(Source records)
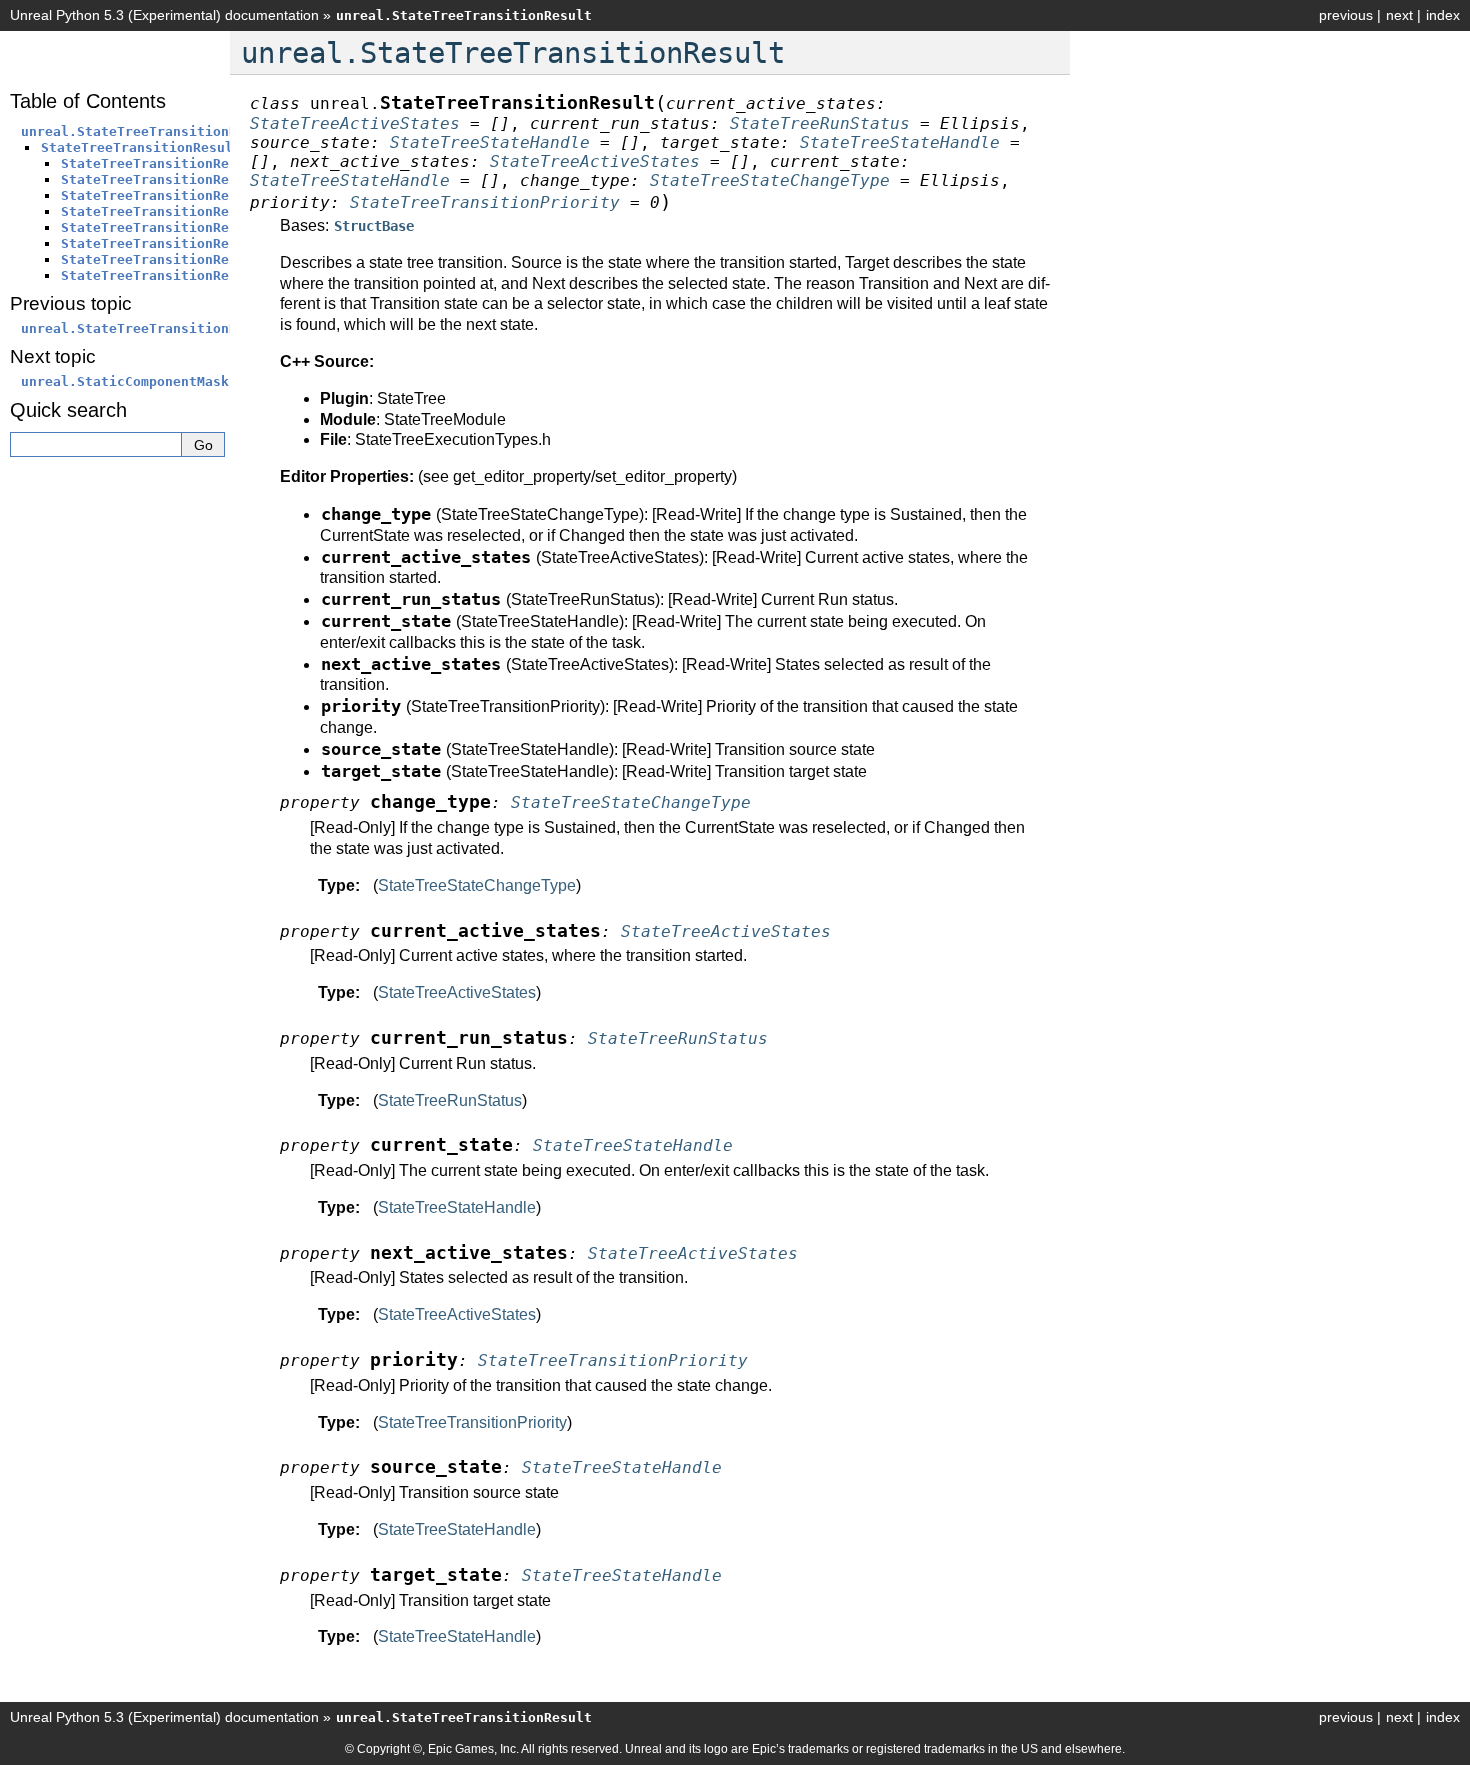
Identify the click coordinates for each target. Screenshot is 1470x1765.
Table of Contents (88, 101)
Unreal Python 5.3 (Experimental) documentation (164, 15)
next (1399, 15)
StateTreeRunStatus (450, 1100)
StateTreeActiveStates (457, 992)
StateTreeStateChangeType (477, 885)
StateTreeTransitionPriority (472, 1422)
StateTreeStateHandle (457, 1207)
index (1443, 15)
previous (1346, 15)
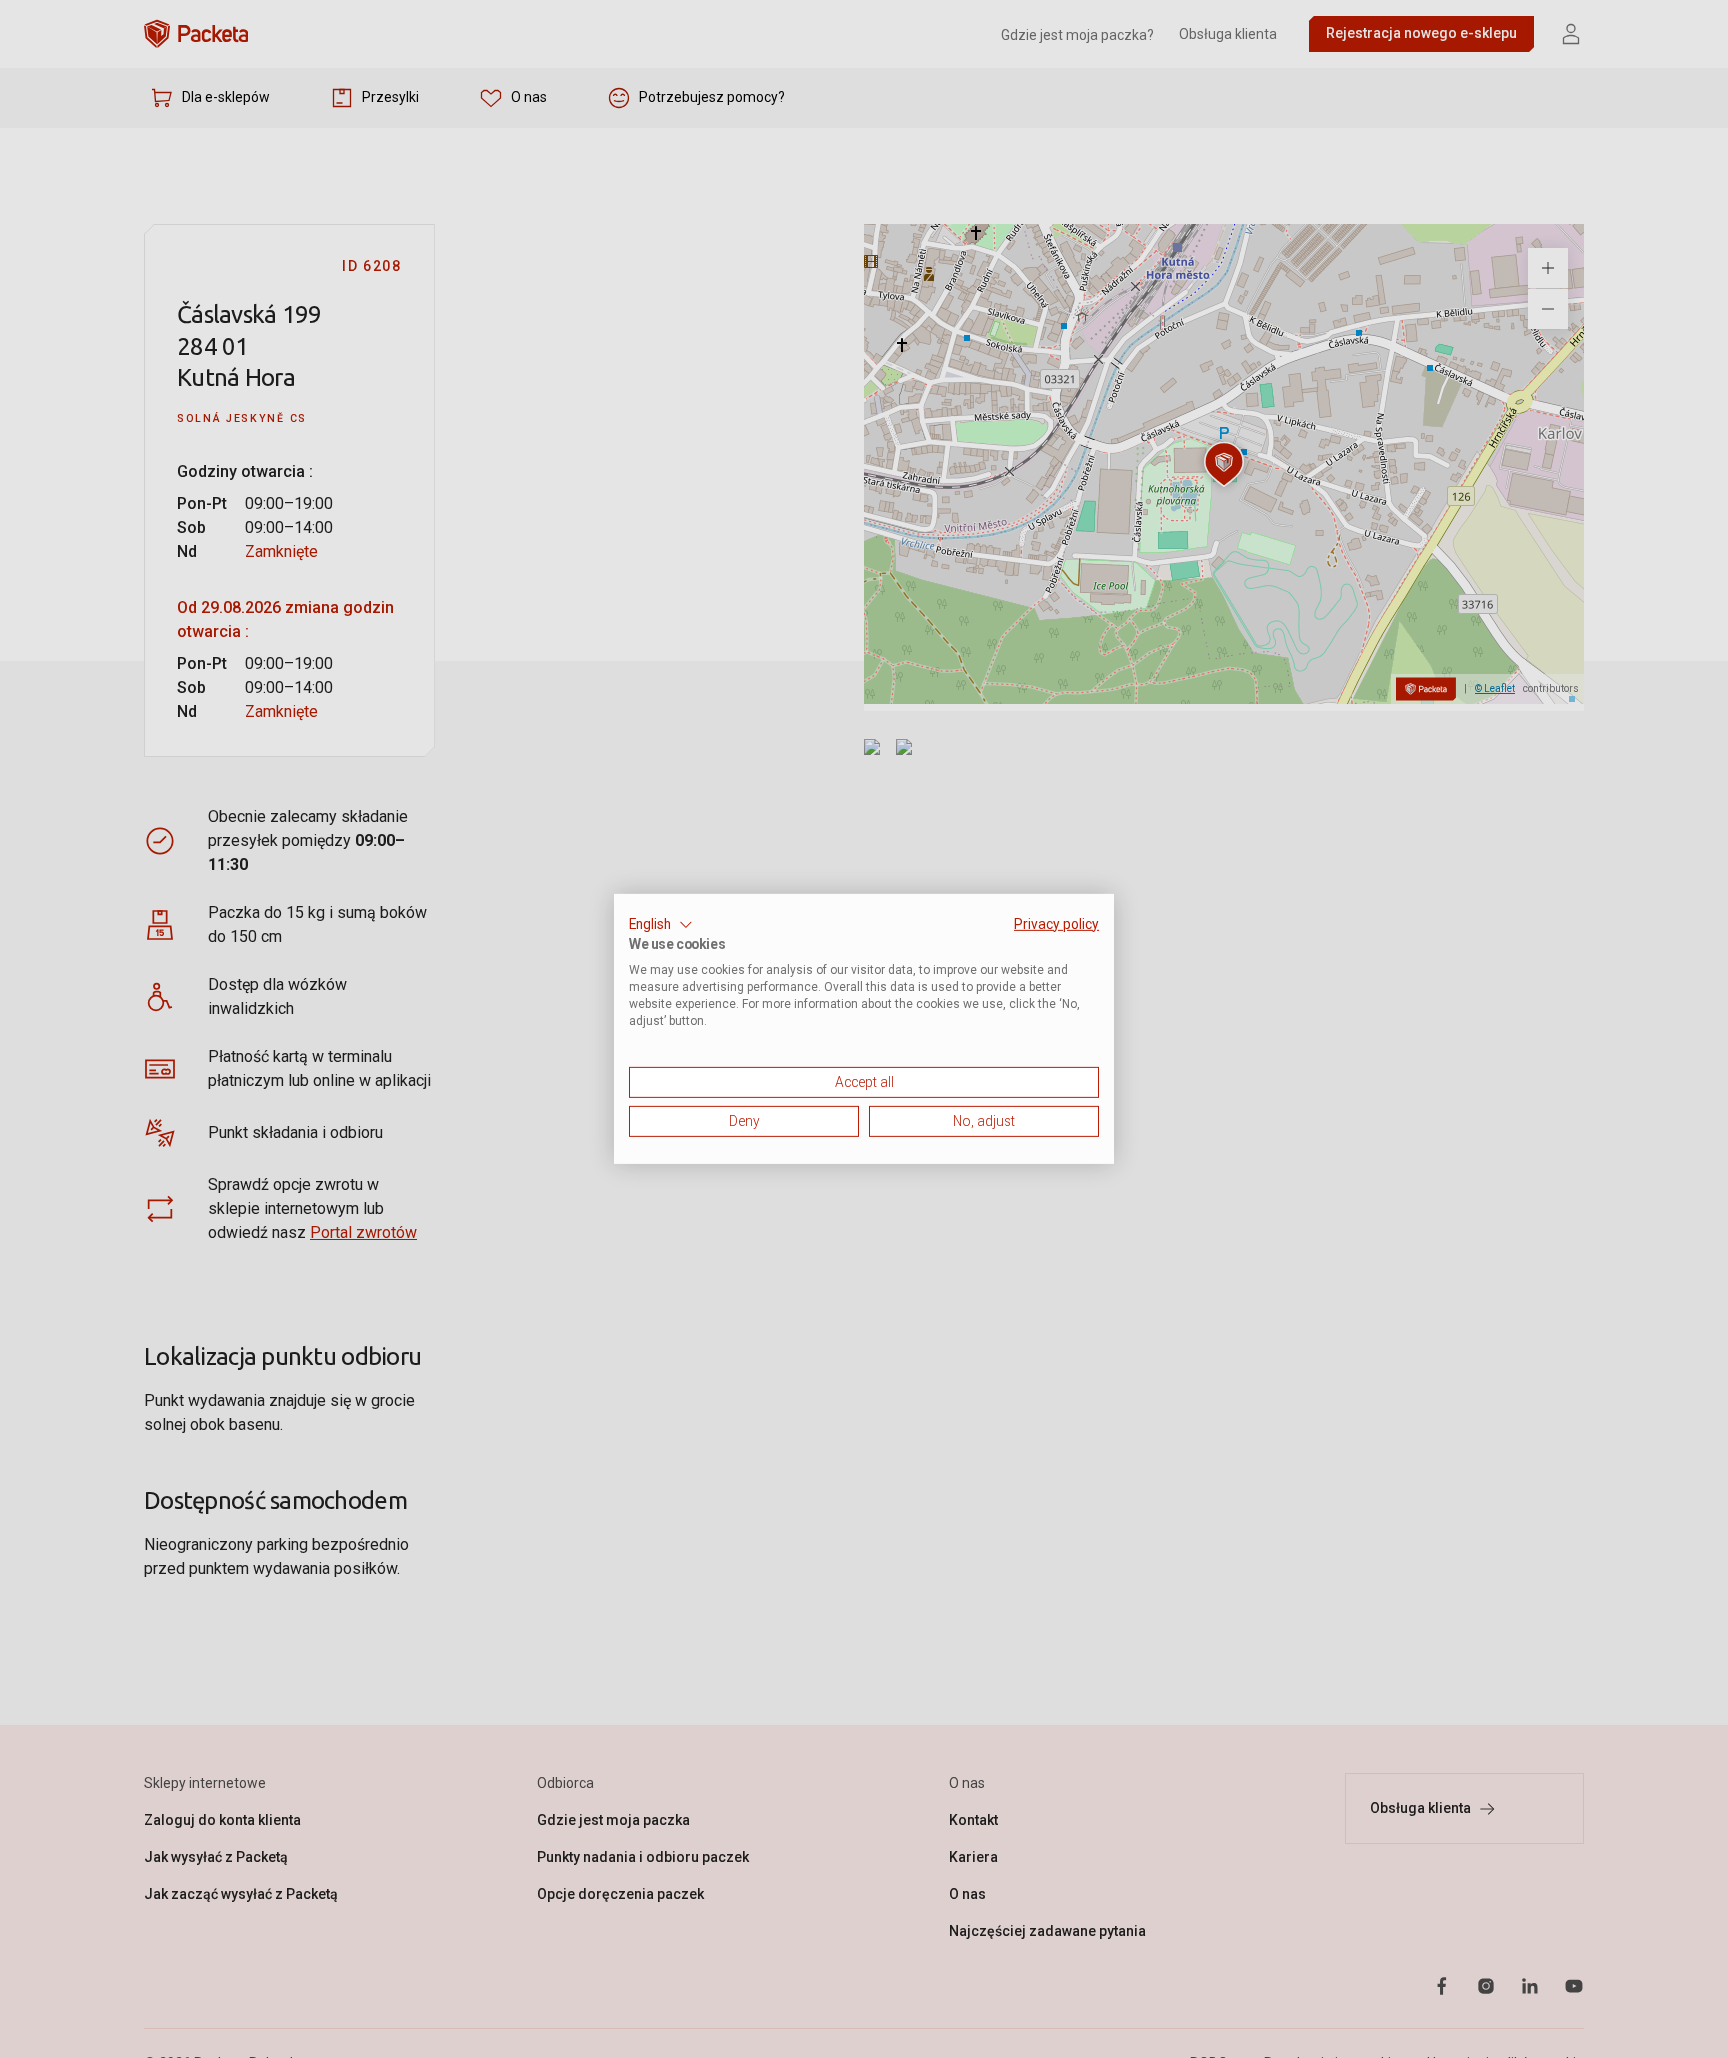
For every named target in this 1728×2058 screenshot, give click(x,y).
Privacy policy (1056, 924)
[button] (661, 925)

◆ **Problem requirements**
In the records above, find the line that contains "next (1399, 15)", then write it out along with every line after it, exactly, through the last one. Leave the pictures out.

◆ **Written response**
next (1399, 15)
StateTreeRunStatus (450, 1100)
StateTreeActiveStates (457, 992)
StateTreeStateChangeType (477, 885)
StateTreeTransitionPriority (472, 1422)
StateTreeStateHandle (457, 1207)
index (1443, 15)
previous (1346, 15)
For every named target in this 1728×2058 screenshot, give click(x,y).
Privacy policy (1056, 924)
[button] (661, 925)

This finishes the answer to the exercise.